Reading Nature, Observing Science: Examining Material Practices in the Lick Observatory Archives and Kenneth S. Norris Papers

Photographing and Printing the Cosmos

The Lick Observatory was a center for the development of astrophotography. 

While they spent much of their time studying the moon, and the planets and their satellites, astronomers at the Lick were particularly concerned with photographing objects beyond our solar system, like nebulae, galaxies, and comets. At the time, any distant structure of stars and gas was referred to as a "nebula"; many of these objects are now identified as galaxies. This exhibit features photographic images of these distant objects.

The telescopic and photographic technology available to astronomers at the time had many limitations in comparison with today's technologies.
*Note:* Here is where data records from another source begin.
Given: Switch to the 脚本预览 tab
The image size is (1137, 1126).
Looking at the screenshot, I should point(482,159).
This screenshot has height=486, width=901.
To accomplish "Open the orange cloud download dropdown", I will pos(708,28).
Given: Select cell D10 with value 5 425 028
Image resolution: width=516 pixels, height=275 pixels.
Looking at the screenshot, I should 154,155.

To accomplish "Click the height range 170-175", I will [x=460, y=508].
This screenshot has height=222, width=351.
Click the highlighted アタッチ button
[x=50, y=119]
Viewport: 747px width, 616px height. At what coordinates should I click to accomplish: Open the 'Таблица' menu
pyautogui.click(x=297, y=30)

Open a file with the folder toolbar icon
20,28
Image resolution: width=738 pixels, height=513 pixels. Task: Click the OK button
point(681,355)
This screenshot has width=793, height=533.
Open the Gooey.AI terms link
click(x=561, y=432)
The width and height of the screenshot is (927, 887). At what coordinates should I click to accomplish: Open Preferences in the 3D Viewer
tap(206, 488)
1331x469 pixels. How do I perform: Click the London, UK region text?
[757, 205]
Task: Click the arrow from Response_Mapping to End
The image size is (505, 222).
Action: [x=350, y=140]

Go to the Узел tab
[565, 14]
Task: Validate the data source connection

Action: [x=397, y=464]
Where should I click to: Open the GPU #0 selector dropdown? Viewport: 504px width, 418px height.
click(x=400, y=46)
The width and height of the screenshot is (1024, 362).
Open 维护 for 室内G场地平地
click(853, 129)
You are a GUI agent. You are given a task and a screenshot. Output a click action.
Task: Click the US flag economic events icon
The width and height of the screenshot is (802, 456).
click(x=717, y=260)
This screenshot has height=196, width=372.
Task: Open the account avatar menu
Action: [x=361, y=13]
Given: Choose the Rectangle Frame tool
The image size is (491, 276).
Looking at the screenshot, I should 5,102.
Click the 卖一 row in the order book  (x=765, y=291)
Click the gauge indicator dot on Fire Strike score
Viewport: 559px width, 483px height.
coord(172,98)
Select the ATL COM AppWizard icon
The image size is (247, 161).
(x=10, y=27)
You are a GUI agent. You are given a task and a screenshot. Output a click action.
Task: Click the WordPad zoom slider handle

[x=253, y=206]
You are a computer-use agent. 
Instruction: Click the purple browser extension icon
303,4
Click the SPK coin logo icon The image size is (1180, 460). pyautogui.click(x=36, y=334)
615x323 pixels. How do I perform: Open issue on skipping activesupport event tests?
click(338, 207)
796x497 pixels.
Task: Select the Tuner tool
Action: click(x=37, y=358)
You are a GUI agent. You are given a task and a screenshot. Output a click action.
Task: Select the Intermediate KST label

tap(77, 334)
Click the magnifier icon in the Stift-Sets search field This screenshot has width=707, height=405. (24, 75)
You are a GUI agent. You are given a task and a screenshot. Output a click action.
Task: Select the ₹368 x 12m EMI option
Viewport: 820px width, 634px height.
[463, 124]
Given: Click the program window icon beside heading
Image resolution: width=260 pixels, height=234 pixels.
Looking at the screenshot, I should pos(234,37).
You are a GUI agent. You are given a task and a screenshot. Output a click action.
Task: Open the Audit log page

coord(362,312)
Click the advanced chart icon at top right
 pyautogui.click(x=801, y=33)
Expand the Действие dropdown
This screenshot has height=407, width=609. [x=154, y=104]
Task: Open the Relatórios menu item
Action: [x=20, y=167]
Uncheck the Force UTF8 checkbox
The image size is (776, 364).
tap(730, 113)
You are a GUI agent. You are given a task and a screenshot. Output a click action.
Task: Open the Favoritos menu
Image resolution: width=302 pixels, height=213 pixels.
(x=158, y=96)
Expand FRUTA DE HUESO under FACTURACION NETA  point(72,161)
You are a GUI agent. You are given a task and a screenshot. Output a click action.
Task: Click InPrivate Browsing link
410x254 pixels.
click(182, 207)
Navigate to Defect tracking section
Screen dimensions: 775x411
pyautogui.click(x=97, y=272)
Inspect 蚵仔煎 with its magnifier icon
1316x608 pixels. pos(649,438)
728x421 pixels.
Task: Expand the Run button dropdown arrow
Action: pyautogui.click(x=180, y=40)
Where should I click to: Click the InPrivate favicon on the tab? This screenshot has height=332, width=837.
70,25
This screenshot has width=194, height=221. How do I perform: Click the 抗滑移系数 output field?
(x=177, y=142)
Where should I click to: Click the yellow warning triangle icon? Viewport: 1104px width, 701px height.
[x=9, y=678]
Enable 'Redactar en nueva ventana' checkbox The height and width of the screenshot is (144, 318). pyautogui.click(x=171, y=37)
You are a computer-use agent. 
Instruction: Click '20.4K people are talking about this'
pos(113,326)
Though observer's tried to very carefully guide the telescope throughout the night in order to follow the object under observation, the resulting images were often blurry or, as Barnard put it in one essay, "ragged." The process of guiding the telescope was especially tricky in the case of comets. Another major limitation was the exposure time necessary to capture the light of celestial objects--this was particularly true for the most distant objects. In an early reflection on the merits of astrophotography, Charles Perrine discusses the difficulty of capturing these objects. These sentiments are echoed in . 

These images tell a story, then, about how difficult it was for astronomers to create these images of the cosmos, speaking to a certain intensity of labor on the part of the individual astronomer and the technicians that would assist him in the process; but they also archive another story about how aesthetic expectations and concerns conditioned both the way the images were created and the way they were reproduced as prints.